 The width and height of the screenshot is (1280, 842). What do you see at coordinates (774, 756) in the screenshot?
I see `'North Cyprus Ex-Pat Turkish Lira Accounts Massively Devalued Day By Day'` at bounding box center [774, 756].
----------
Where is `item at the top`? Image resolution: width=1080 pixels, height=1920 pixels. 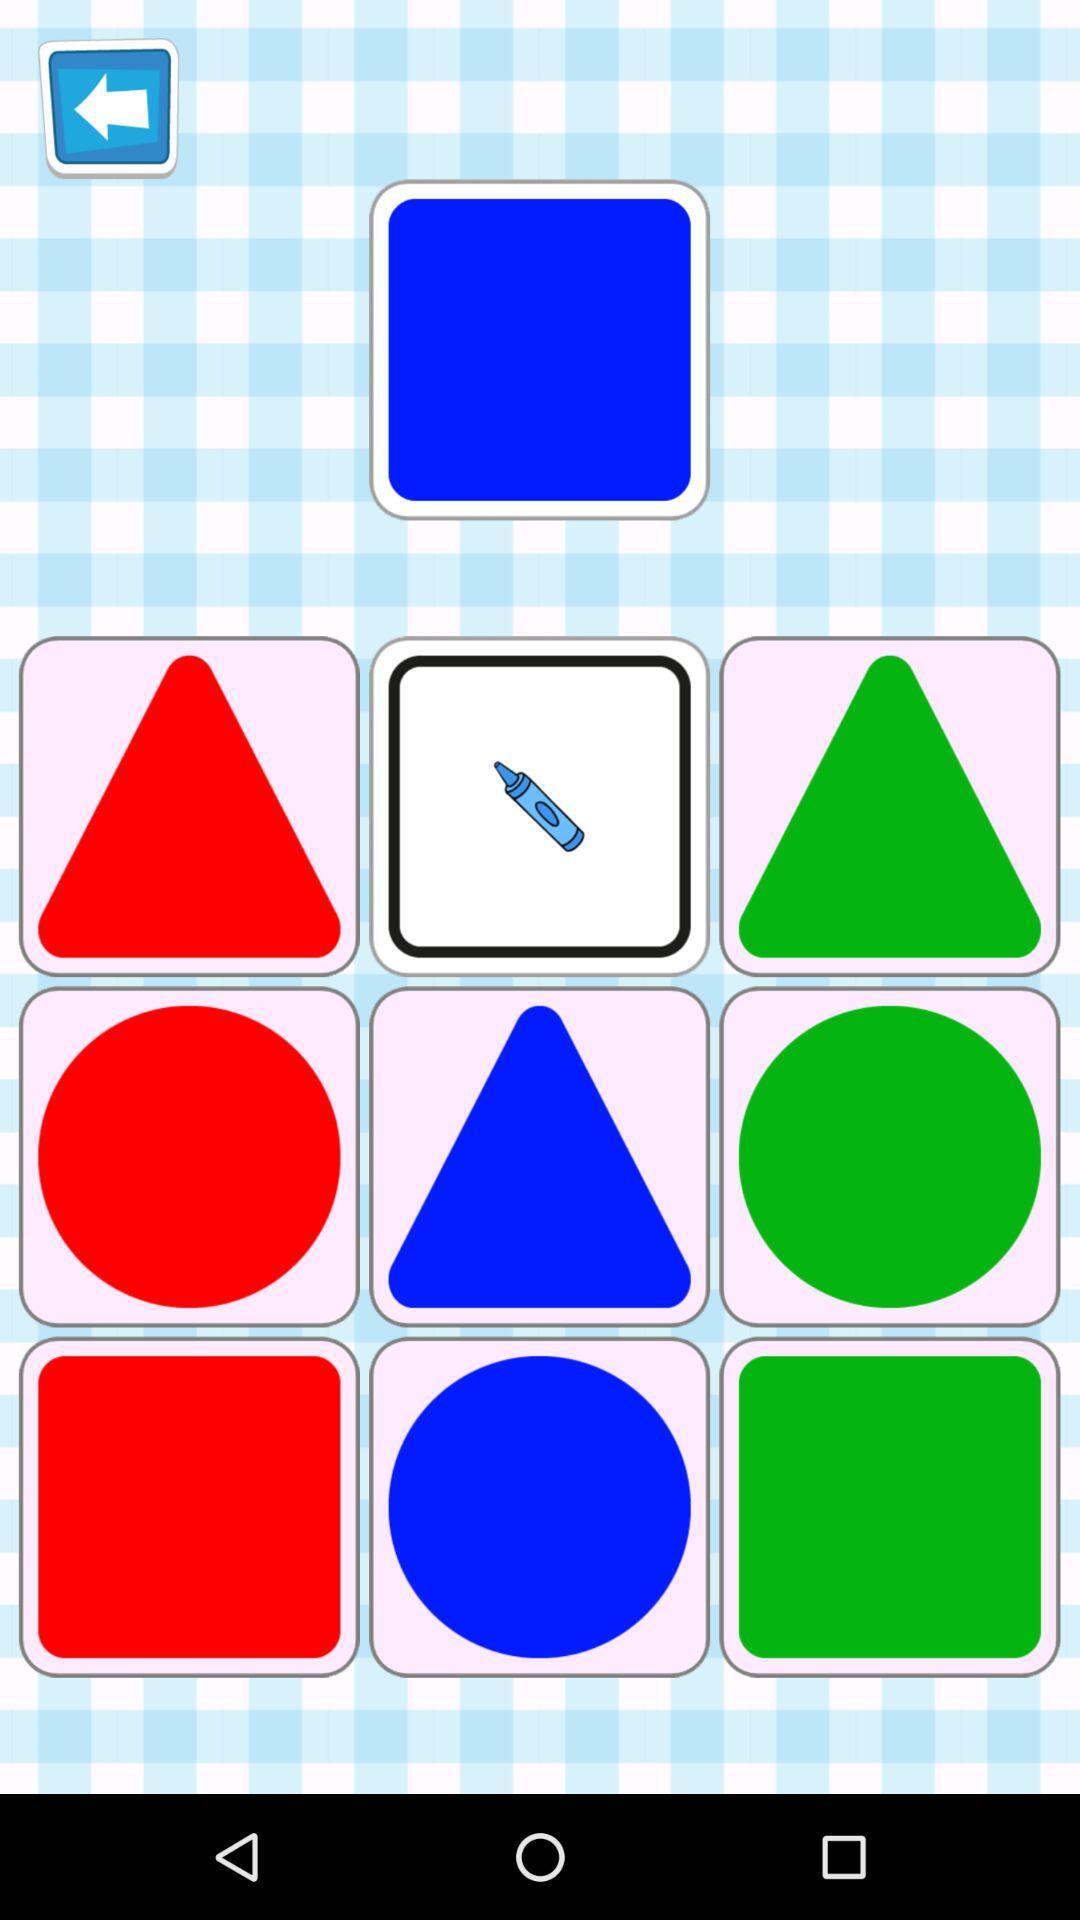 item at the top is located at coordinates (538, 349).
----------
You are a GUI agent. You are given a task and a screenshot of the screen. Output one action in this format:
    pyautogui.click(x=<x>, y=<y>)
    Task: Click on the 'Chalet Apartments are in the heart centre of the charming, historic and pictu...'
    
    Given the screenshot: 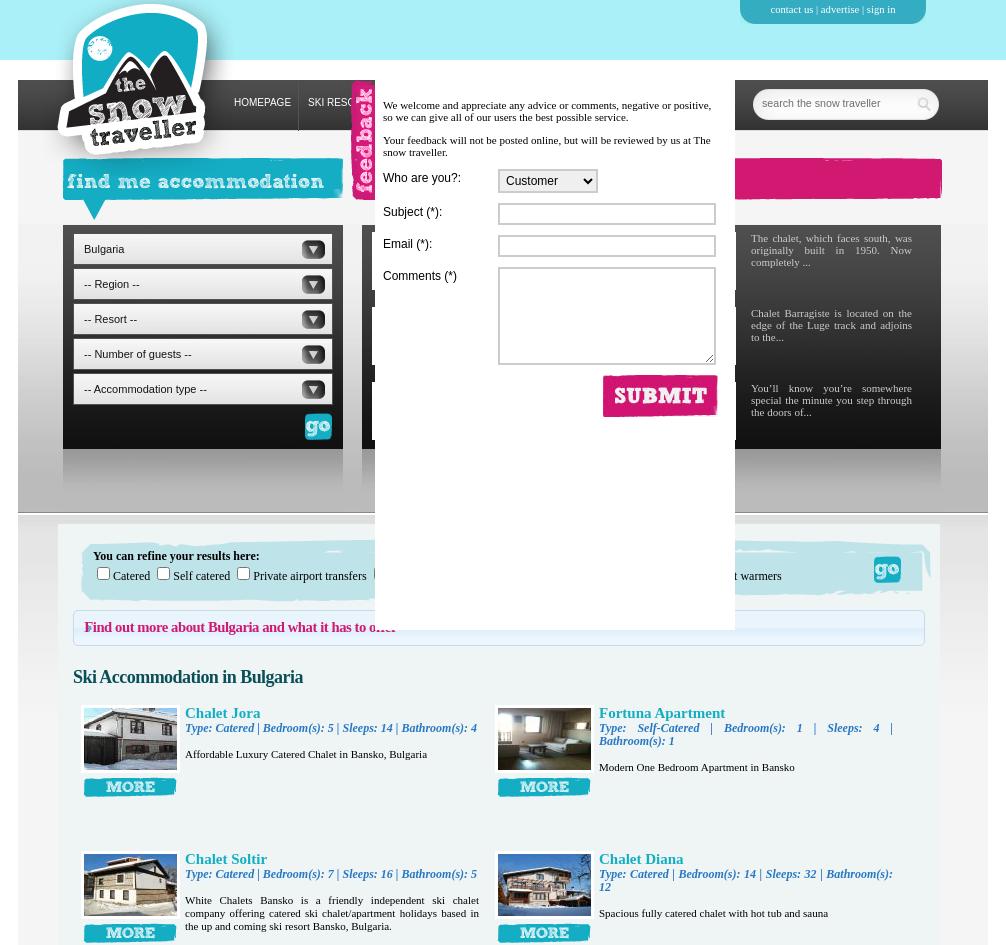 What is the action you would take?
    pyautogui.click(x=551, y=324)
----------
WHAT NEEDS TO BE DONE - Print the lines of the material from the line containing "The width and" through the line containing "center [774, 756].", both included, and nothing else.

WRITTEN ANSWER -
 The width and height of the screenshot is (1280, 842). What do you see at coordinates (774, 756) in the screenshot?
I see `'North Cyprus Ex-Pat Turkish Lira Accounts Massively Devalued Day By Day'` at bounding box center [774, 756].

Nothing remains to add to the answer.